Use a SortedSet (TreeSet) to hold the 100, or else just a List (LinkedLit or ArrayList) that you sort each time you add new element.Maintain a separate variable for lowest high score, or just compare each score against the first or last element of the Set or List.
[url= http://www.onjava.com/lpt/a/3286]Making Java Objects Comparable[/url] http://java.sun.com/docs/books/tutorial/collections/interfaces/order.html http://www.javaworld.com/javaworld/jw-12-2002/jw-1227-sort.html
A traditional method to pull and retain the top N elements in some collection is to keep a heap of N elements (otherwise known as a priority queue - the idea being that the high priority elements move to the front of the queue so that you can quickly remove high priority items)
You define the priority of elements in this queue to be those with LOWER scores, because you want the low scoring folks to move to the front of the queue where they can be thrown out quickly.
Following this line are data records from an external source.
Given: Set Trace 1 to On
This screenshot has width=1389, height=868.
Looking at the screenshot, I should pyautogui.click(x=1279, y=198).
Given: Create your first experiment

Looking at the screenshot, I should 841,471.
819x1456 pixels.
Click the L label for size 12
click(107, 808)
You toss the first N elements, in your case 100, into the queue, then for each new element, if the new guy is worse than or equal to the top of the queue you skip it, otherwise you remove the top of the queue and insert the new guy.
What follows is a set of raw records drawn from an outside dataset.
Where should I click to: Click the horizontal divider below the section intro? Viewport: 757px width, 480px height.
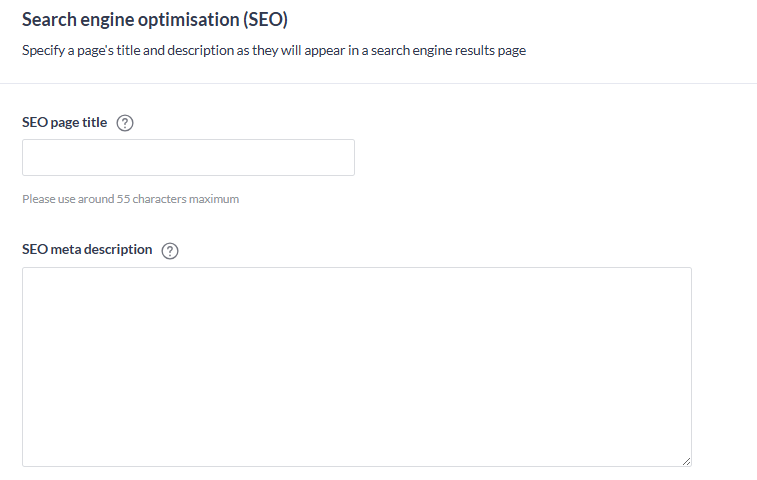tap(378, 83)
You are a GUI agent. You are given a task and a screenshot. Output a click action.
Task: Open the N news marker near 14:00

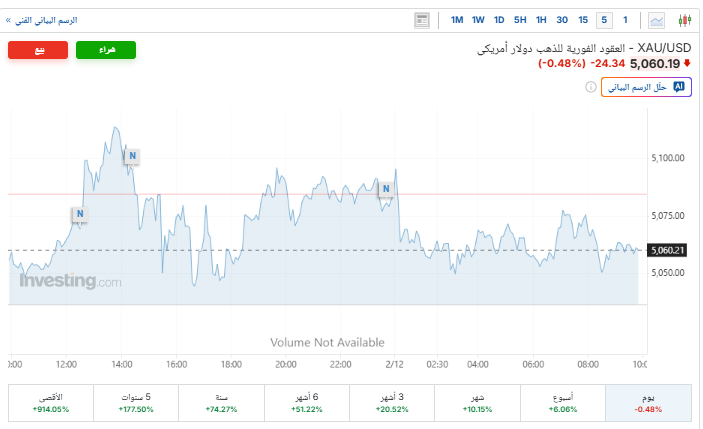click(132, 155)
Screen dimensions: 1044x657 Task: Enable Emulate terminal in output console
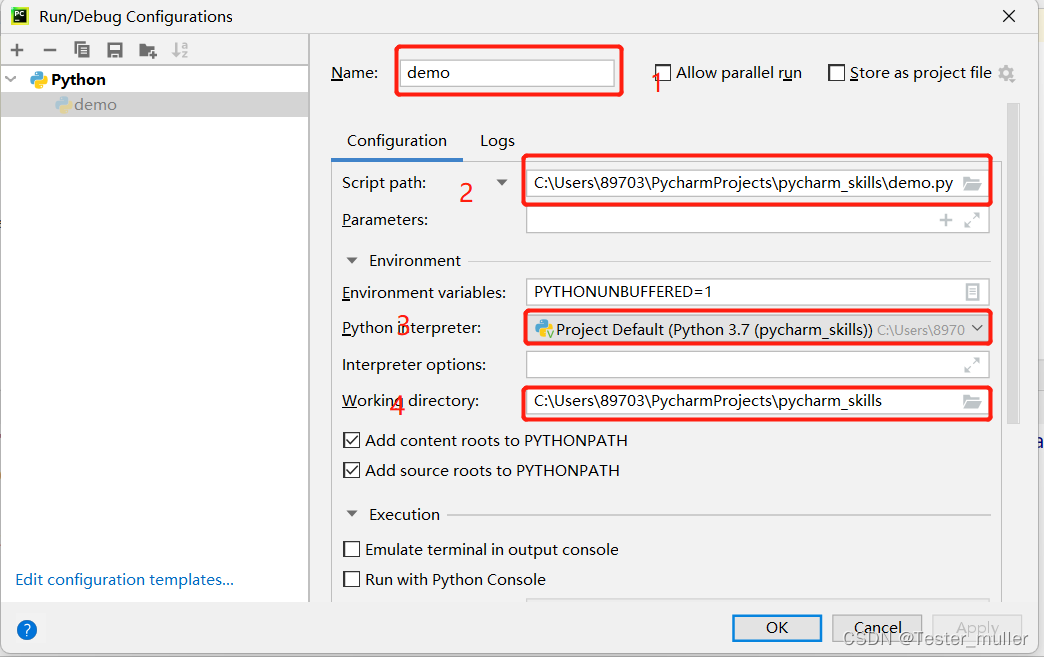[x=352, y=549]
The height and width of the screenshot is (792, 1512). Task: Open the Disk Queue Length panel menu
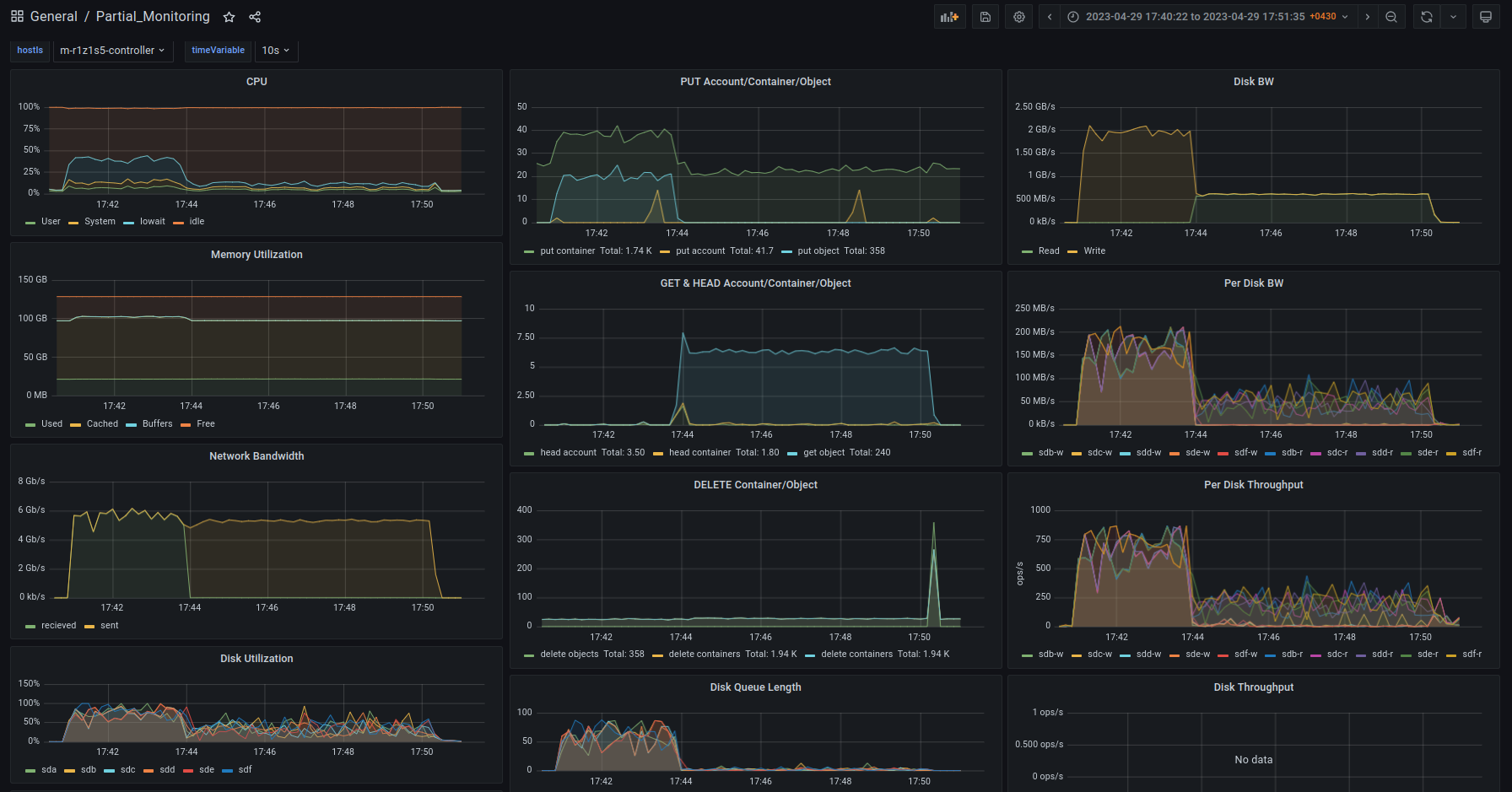(755, 687)
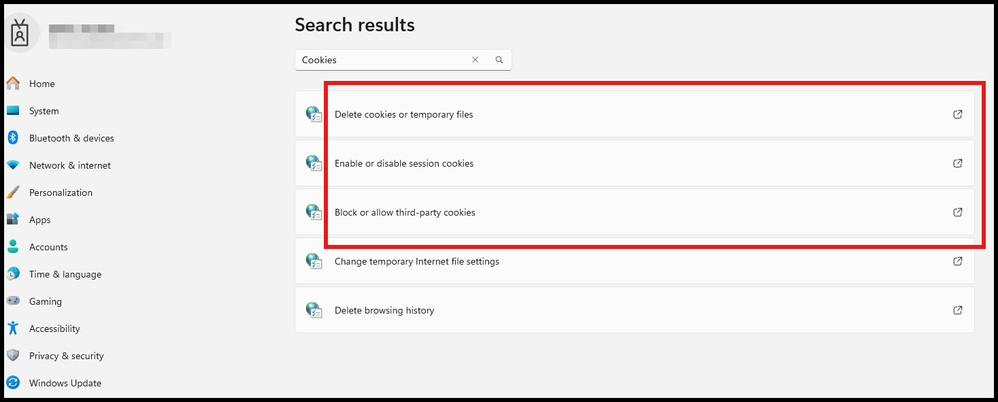
Task: Open Personalization settings
Action: (60, 192)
when you are finished, the top N elements will be in the heap. You can then remove them from the heap. Because the heap orders them from LOWEST, they first one you pull from the heap will be the element that belongs in slot 100 of your list of the top 100.
The advantage of using a heap or priority queue over keeping a sorted list of the top 100 is that the insertions and deletions from the heap as you go along are a little quicker than doing the same thing to a sorted list
Of course, if you need to have a sorted list of the top 100 that you have seen so far, at every moment as you go down the list of a million, keeping the sorted list is just as efficient.
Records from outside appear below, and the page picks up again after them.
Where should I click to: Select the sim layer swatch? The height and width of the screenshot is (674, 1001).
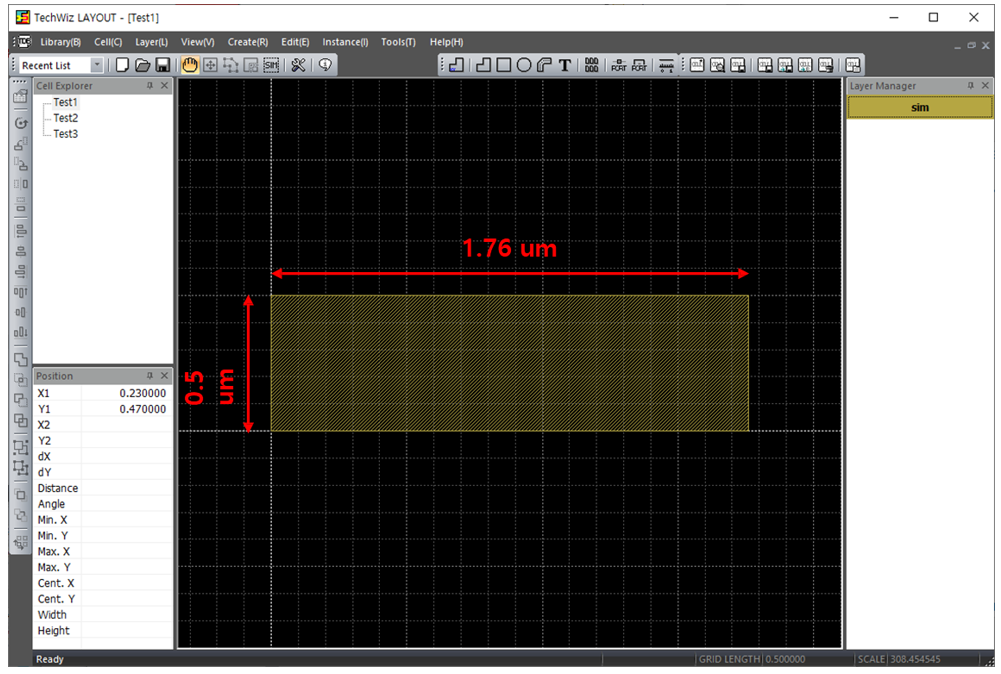point(920,107)

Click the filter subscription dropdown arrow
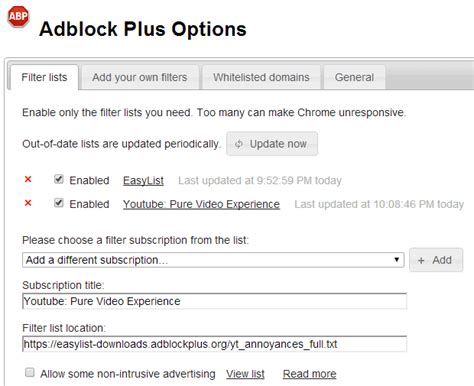click(x=396, y=260)
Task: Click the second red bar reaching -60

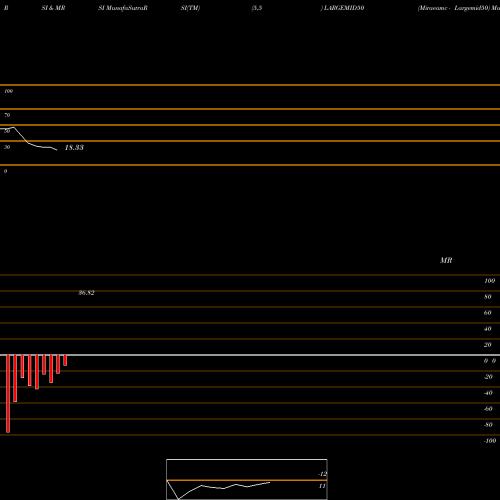Action: (15, 378)
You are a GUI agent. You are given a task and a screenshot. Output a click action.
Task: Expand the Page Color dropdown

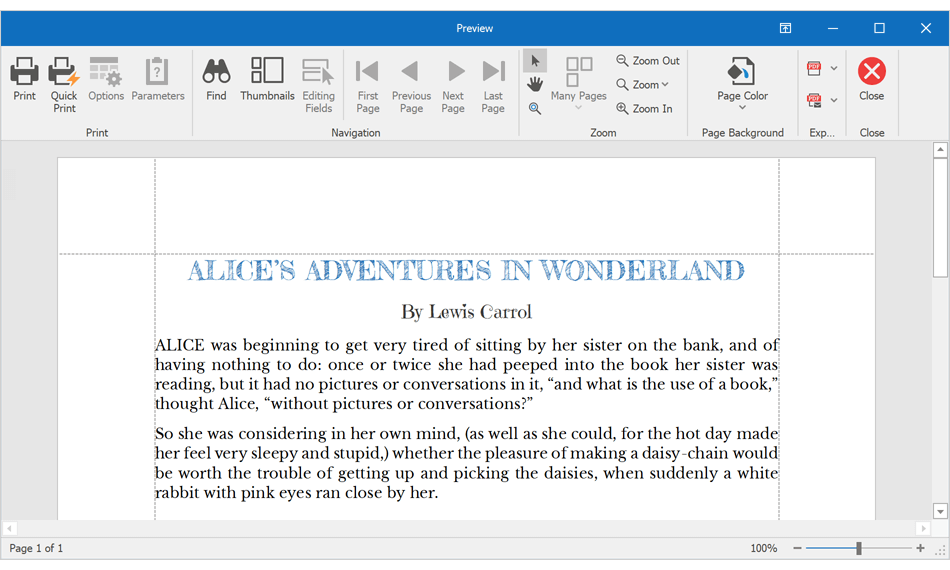pyautogui.click(x=742, y=108)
TreeSet turned out to be the fastest struct to use in this case. It maintains only top 100 respondents, sorts it only on ADD, root is always the lowest score, so only 1 check is needed to see if new element will be inserted. All operations are LOG(n). Thanks guys.
I question your assertion that the least element in a tree set is the root of the tree. If the tree is balanced as it should be for O(log(n)) performance, then some middle element should be at the root of the tree and the least element is all the way down the left branch.
If the TreeSet class has been written to cache the least element then you can get it in O(1) time. If not, you are paying O(log(n)) time to fetch the least element.
Granted, since in your case you have n fixed at 100, this is also a constant time. It is just larger than it would be if you cache the smallest element as jverd first suggested. As you pointed out, you will be doing that comparison a million times even if you only do adds a small fraction of that time.
On the other hand, as soon as it's fast enough, you're done.
> Hello,
>
> The problem at hand is the following. I need to run 1
> million search and return back only top 100 scores. I
> do not wish to store all million scores, sort them
> and only return top 100. I'd like to maintain a
> "list" of top 100 scores. As new search produces a
> score, I'd like to very quickly see if the resulting
> score is greater than lowest guy in top 100 and if so
> insert him in proper place. At the same time,
> removing the lowest guy from the list, thus
> maintaining top 100. The "list" should be sorted, I
> am guessing, for fast searching, insertion,deletion.
> Can someone please recomment the best data structure
> / algorithm to use in this situation? I am new at
> this and do not have much experience. Thank you in
> advance.
Store them?
Like in memory?
So you want to keep 100 entries, not 1 million in memory. And when someone adds a new one you either put it in that list or discard it (since putting it anywhere else would be storing it.)
You can do it absolutely any way that you want - 100 is so small that nothing you do is going to significantly impact the perception of how fast it is.